Facebook works on vote threats
WASHINGTON — The head of the House Intelligence Committee said Friday he has been assured by the CEO of Facebook that the company is working on ways to prevent foreign actors from disrupting next year’s elections.
Rep. Adam Schiff of California met with Mark Zuckerberg and said the Facebook CEO showed a deep awareness of the threat to the elections from so-called “deep fake” videos and other technically advanced tools.
Schiff told reporters Facebook is “in the process of developing what I hope will be very strong policies on this. … I think he (Zuckerberg) fully appreciates the gravity of the situation.”
It was Zuckerberg’s third day of private meetings in Washington, following other sessions with top lawmakers and President Donald Trump.

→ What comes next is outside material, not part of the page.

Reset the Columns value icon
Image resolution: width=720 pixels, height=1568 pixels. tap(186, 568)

Zuckerberg also met Friday with the leader of a House antitrust investigation into the big tech companies and pledged to cooperate.

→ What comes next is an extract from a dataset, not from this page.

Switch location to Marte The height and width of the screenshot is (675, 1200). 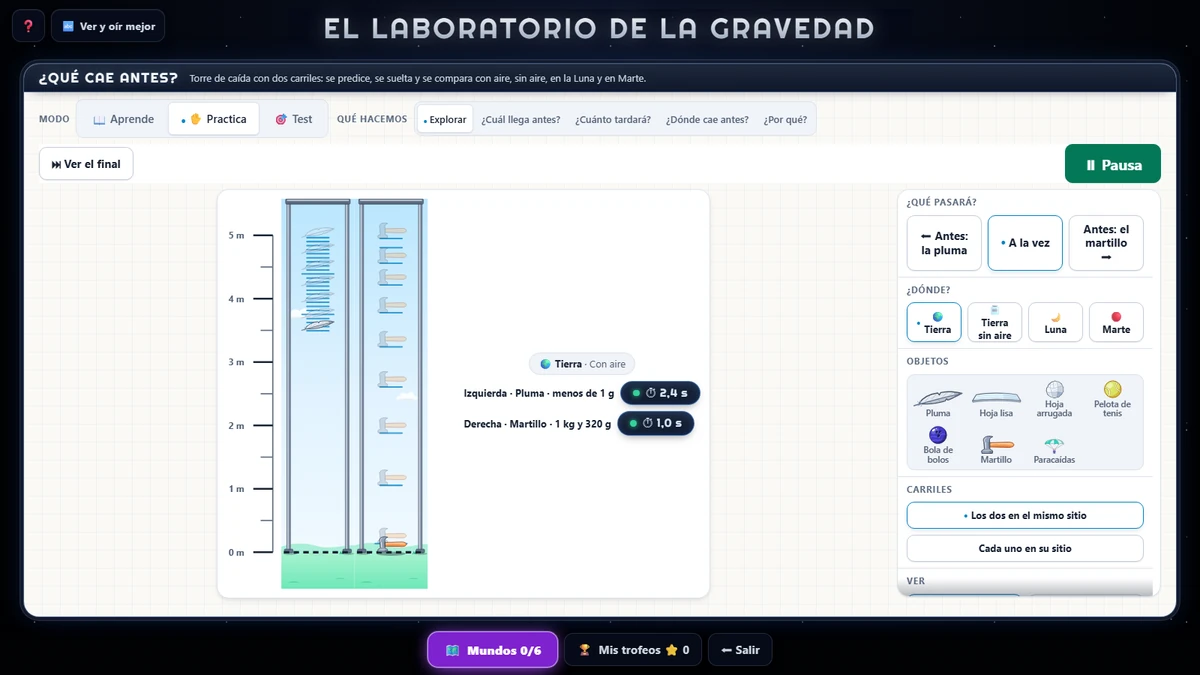pyautogui.click(x=1116, y=322)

The House Judiciary antitrust subcommittee, led by Rep. David Cicilline, D-R.I., is investigating the market dominance of Facebook, Google, Amazon and Apple. The lawmakers recently asked the companies for a detailed and broad range of documents related to their sprawling operations, including top executives’ internal communications.
Cicilline and Rep. Jerry Nadler, D-N.Y., chairman of the full Judiciary Committee, met in a separate session with Zuckerberg. Cicilline told reporters afterward that “Mr. Zuckerberg made a commitment to cooperate with the investigation, and we look forward to his cooperation.”
That cooperation would cover “a whole range of things,” Cicilline said, including providing the requested documents.
Facebook said Friday that it has suspended “tens of thousands” of apps made by about 400 developers as part of an investigation following the Cambridge Analytica scandal.
The announcement came the same day that unsealed legal documents in Massachusetts disclosed that Facebook had suspended 69,000 apps. In the vast majority of cases, however, the suspensions came not after any kind of serious investigation but because app developers had failed to respond to emailed information requests.